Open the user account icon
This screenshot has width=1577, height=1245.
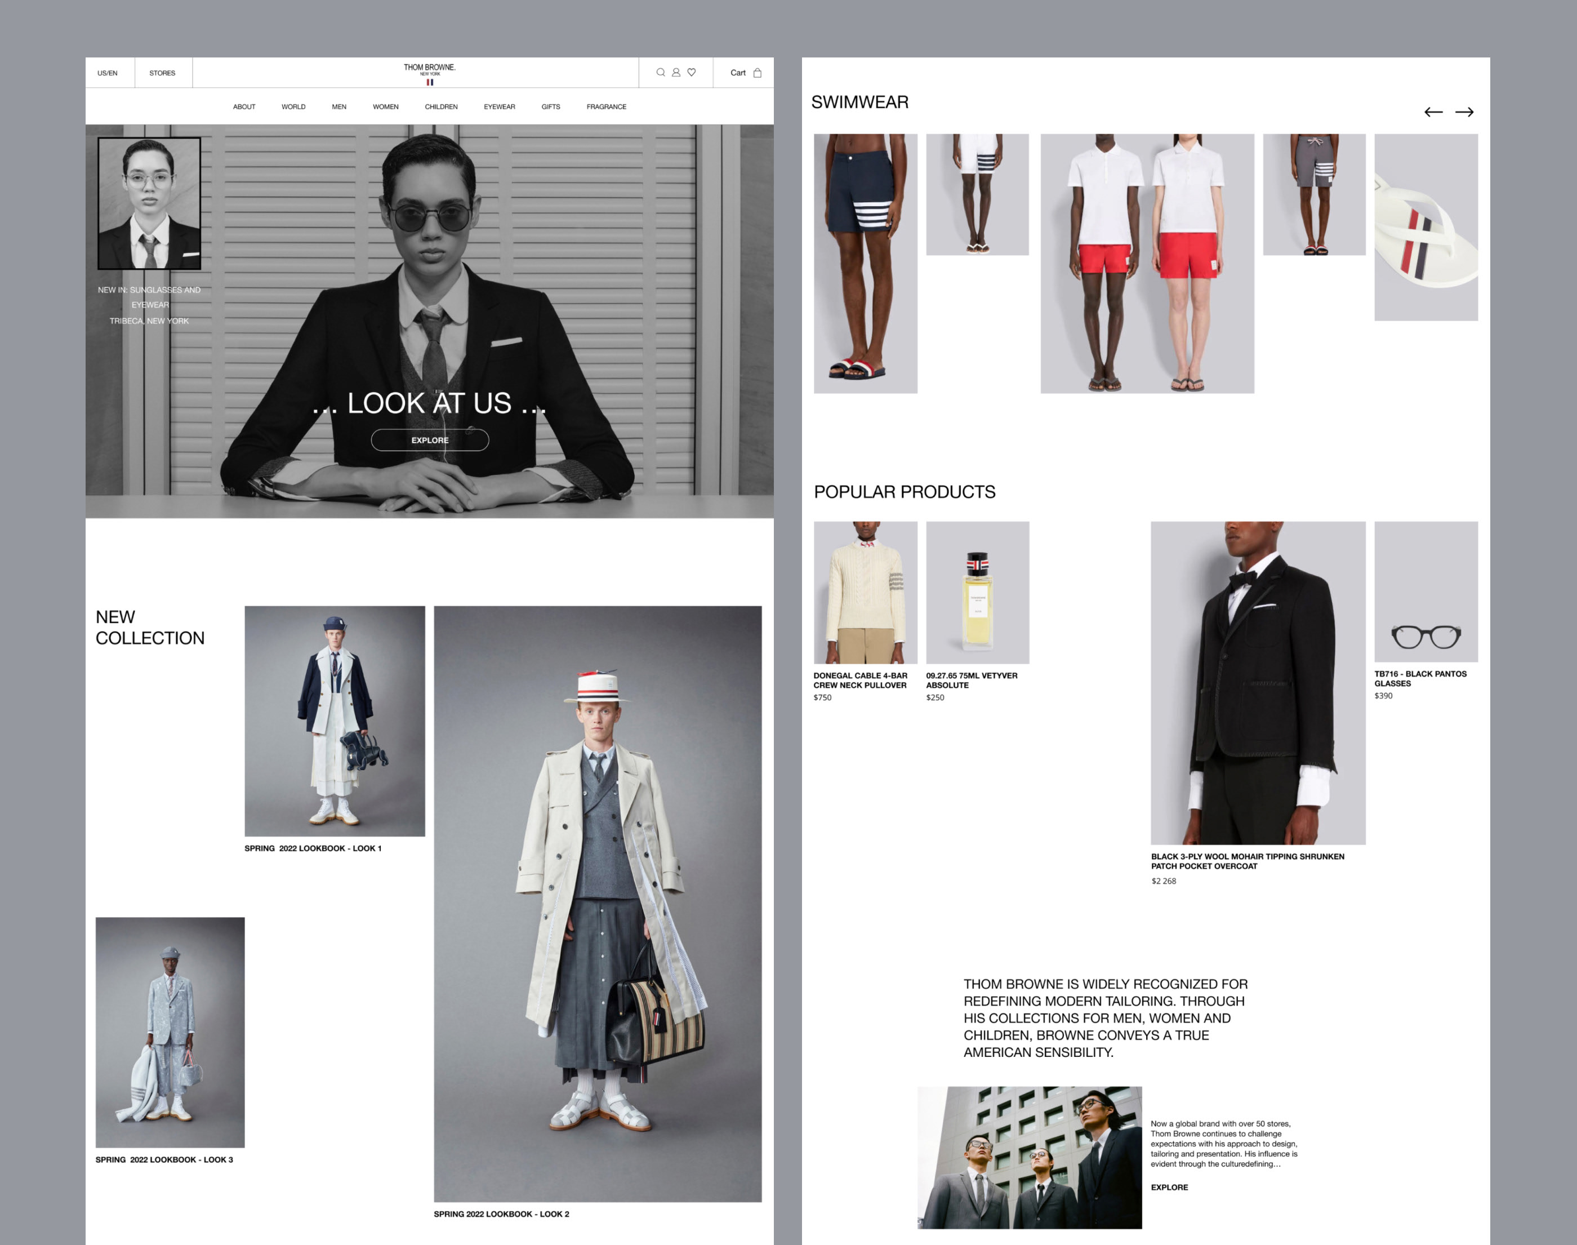click(676, 72)
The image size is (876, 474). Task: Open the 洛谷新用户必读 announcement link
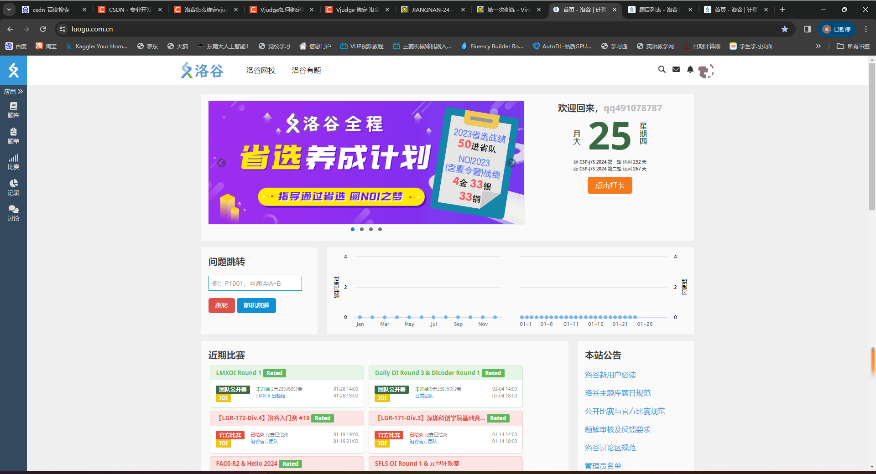[x=611, y=375]
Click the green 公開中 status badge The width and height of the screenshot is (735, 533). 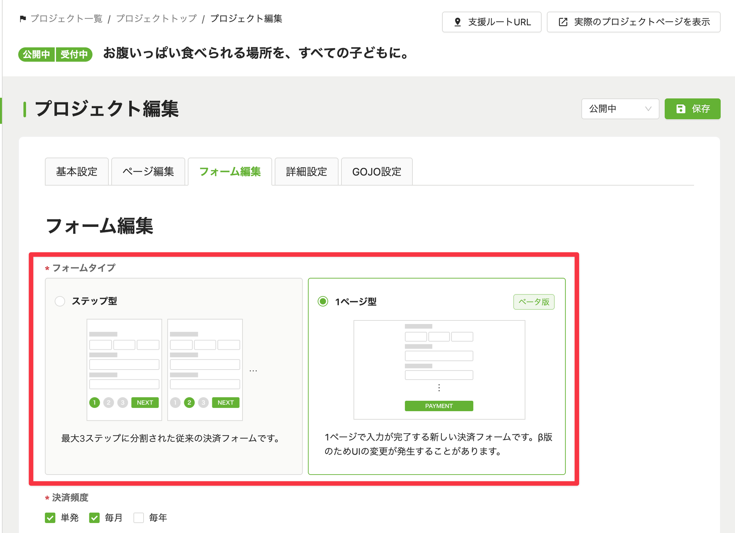click(36, 54)
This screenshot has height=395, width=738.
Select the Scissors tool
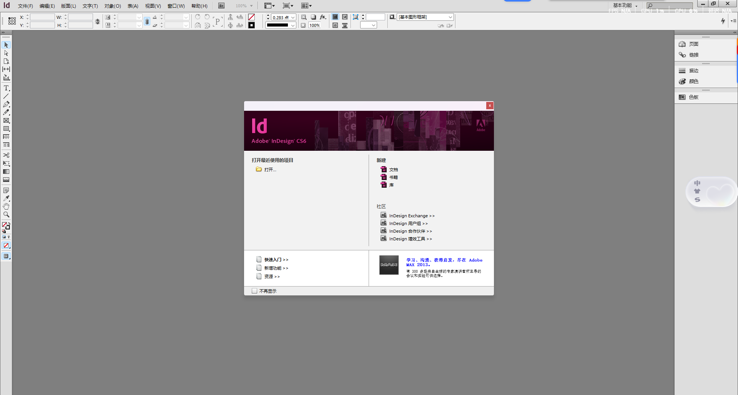coord(6,155)
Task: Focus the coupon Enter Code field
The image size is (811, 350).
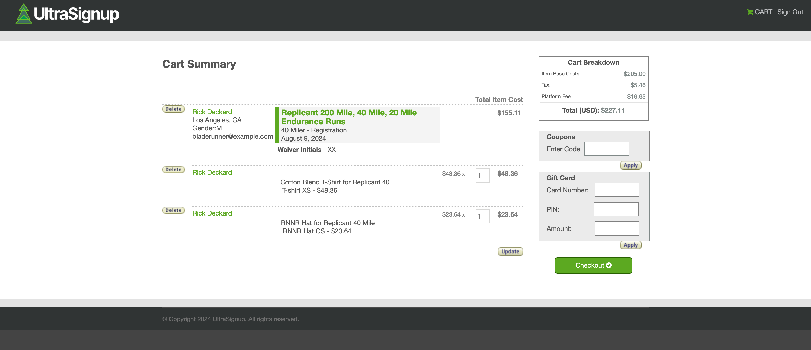Action: click(x=606, y=149)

*INSTRUCTIONS FOR THE TASK*.
Where the line containing "This screenshot has height=395, width=738." appears above, start there and set down each line exactly through the last line of the data; leave out every picture.

*ANSWER FOR THE TASK*.
This screenshot has height=395, width=738.
Select the Scissors tool
coord(6,155)
Task: Focus the coupon Enter Code field
The image size is (811, 350).
Action: click(x=606, y=149)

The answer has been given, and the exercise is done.